Pixel coordinate grounding data:
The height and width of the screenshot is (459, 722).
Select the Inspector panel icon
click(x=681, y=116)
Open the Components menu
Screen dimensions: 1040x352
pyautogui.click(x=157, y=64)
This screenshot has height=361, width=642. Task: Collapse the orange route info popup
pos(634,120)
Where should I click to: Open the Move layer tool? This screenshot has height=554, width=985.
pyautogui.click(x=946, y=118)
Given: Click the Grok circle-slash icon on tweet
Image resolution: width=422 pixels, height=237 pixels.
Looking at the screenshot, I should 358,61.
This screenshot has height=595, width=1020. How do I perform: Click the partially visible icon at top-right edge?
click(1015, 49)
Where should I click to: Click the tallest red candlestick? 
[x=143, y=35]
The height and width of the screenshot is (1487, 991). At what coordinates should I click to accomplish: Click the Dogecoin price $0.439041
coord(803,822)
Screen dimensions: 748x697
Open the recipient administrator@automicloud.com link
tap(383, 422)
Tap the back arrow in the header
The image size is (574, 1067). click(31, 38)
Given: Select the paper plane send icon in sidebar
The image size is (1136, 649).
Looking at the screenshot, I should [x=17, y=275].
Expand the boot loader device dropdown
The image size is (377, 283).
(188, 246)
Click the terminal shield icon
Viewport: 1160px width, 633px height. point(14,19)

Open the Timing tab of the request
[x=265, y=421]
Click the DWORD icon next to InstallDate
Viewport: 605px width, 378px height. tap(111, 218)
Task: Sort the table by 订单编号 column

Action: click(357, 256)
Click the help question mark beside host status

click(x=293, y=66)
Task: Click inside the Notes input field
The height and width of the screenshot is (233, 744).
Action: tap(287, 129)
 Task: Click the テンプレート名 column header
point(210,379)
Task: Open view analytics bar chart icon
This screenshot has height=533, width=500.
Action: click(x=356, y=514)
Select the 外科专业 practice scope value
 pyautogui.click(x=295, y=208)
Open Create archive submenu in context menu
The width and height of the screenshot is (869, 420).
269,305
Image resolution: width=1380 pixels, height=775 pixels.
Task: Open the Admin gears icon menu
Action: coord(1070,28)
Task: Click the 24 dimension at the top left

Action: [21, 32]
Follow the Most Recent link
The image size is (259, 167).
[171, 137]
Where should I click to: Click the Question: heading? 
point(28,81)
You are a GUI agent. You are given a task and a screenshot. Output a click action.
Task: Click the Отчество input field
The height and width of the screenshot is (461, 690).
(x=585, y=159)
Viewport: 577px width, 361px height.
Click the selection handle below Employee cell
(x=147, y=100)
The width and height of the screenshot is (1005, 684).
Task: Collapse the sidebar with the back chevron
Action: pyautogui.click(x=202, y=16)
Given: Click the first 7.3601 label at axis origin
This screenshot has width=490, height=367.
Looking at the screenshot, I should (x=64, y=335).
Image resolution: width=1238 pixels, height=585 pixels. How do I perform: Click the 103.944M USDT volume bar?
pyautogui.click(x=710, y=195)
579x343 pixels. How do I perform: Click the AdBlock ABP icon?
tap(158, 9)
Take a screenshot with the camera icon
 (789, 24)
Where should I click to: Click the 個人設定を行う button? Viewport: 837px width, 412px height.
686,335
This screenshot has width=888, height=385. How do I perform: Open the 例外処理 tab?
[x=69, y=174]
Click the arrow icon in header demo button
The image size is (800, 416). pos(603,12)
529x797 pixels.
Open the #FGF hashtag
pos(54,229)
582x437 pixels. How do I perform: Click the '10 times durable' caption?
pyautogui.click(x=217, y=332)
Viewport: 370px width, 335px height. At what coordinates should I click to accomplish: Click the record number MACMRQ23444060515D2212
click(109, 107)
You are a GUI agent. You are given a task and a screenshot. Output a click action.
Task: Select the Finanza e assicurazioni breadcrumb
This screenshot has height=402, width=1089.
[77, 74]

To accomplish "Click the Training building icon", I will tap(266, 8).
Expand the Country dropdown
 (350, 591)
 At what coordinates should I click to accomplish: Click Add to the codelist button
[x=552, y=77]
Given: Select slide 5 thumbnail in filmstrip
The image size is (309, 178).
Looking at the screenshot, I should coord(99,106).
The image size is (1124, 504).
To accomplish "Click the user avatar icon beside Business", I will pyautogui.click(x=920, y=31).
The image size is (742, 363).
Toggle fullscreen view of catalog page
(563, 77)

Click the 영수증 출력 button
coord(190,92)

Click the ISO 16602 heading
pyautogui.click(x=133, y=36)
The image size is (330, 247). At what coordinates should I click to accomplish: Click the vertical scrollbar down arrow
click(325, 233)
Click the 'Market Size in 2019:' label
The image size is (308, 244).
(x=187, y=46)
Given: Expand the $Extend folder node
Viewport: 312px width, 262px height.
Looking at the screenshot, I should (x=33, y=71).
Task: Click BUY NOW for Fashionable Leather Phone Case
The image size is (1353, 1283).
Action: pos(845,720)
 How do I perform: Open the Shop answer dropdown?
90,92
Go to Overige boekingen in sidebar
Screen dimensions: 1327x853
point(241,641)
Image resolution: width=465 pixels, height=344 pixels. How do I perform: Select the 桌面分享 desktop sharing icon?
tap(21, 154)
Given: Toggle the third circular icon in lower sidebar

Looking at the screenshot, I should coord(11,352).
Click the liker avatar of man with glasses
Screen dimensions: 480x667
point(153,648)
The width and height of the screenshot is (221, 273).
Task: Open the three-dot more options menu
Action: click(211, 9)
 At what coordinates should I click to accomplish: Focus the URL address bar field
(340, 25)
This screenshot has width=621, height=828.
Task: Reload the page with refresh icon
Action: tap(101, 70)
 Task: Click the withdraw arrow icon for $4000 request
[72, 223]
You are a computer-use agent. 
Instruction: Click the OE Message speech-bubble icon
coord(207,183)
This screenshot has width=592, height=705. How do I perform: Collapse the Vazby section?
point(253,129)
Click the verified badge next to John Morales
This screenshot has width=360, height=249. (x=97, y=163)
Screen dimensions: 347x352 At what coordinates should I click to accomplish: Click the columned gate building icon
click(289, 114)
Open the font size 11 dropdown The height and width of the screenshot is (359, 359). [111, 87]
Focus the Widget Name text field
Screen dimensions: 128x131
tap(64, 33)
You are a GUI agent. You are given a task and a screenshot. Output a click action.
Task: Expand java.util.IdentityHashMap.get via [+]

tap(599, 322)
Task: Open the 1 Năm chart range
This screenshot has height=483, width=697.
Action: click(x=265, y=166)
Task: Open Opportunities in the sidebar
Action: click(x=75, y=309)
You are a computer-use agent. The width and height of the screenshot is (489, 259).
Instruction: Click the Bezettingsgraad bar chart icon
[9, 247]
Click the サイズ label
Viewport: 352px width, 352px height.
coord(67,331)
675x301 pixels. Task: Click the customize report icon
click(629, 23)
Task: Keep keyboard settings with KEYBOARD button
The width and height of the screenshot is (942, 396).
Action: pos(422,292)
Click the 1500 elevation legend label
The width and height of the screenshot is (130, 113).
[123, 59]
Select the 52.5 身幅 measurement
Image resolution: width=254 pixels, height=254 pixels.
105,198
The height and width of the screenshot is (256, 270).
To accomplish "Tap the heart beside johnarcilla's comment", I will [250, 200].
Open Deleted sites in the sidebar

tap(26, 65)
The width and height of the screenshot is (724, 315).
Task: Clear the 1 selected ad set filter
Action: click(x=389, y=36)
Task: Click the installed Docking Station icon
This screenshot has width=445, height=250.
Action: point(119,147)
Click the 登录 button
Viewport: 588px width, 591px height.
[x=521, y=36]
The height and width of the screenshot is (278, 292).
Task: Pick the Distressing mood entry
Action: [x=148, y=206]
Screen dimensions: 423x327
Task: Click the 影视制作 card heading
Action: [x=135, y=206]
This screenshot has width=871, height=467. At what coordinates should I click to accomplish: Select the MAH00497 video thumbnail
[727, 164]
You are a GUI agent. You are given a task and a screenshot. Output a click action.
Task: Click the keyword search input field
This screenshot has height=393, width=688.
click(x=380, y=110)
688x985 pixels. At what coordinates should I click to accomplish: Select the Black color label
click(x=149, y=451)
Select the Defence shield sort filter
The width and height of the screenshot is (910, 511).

EXERCISE AIM: Wherever a line in the entries holds "input", copy that line.

RESULT OF THE TASK:
Task: Click inside the Notes input field
Task: Click the Отчество input field
Task: Click the keyword search input field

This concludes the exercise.